To do: Please format everything from the start of the records down to the line containing "This screenshot has height=817, width=1529.", that line included, as a JSON list of strings with one string per line and blank lines left out.

Dataset excerpts:
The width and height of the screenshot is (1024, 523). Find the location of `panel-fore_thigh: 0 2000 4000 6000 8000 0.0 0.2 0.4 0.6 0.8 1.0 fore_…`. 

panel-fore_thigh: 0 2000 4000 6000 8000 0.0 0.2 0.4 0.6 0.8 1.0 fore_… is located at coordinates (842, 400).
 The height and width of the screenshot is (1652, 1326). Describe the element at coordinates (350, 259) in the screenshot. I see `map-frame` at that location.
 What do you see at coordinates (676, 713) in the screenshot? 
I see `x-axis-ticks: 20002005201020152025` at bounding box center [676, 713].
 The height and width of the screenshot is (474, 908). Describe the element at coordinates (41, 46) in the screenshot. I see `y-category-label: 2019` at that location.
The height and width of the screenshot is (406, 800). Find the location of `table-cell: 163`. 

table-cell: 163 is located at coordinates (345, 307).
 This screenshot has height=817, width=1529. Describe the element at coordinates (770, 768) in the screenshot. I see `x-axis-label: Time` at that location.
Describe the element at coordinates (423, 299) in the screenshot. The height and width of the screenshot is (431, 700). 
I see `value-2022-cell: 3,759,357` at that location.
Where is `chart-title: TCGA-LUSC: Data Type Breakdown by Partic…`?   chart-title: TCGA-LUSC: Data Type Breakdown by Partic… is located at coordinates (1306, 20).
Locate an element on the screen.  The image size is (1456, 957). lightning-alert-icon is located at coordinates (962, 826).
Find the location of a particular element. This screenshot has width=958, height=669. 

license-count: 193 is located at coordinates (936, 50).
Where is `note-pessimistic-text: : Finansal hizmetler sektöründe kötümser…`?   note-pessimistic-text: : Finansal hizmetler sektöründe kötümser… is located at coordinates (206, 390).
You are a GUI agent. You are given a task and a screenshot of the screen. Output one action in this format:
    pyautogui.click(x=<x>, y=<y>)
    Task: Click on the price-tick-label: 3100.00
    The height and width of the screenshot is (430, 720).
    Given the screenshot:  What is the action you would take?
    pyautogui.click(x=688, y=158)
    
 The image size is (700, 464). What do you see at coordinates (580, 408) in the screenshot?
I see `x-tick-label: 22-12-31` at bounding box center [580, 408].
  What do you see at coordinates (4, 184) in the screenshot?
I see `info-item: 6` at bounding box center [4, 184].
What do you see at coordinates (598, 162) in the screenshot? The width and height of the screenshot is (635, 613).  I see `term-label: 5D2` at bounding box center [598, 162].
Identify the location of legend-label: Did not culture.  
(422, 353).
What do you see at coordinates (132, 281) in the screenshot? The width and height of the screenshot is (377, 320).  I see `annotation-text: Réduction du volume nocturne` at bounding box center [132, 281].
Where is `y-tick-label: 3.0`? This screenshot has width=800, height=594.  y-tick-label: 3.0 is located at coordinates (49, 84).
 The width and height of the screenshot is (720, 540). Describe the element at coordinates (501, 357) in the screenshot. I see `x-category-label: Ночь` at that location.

Solution below:
[
  "The width and height of the screenshot is (1024, 523). Find the location of `panel-fore_thigh: 0 2000 4000 6000 8000 0.0 0.2 0.4 0.6 0.8 1.0 fore_…`. ",
  "panel-fore_thigh: 0 2000 4000 6000 8000 0.0 0.2 0.4 0.6 0.8 1.0 fore_… is located at coordinates (842, 400).",
  " The height and width of the screenshot is (1652, 1326). Describe the element at coordinates (350, 259) in the screenshot. I see `map-frame` at that location.",
  " What do you see at coordinates (676, 713) in the screenshot? ",
  "I see `x-axis-ticks: 20002005201020152025` at bounding box center [676, 713].",
  " The height and width of the screenshot is (474, 908). Describe the element at coordinates (41, 46) in the screenshot. I see `y-category-label: 2019` at that location.",
  "The height and width of the screenshot is (406, 800). Find the location of `table-cell: 163`. ",
  "table-cell: 163 is located at coordinates (345, 307).",
  " This screenshot has height=817, width=1529. Describe the element at coordinates (770, 768) in the screenshot. I see `x-axis-label: Time` at that location."
]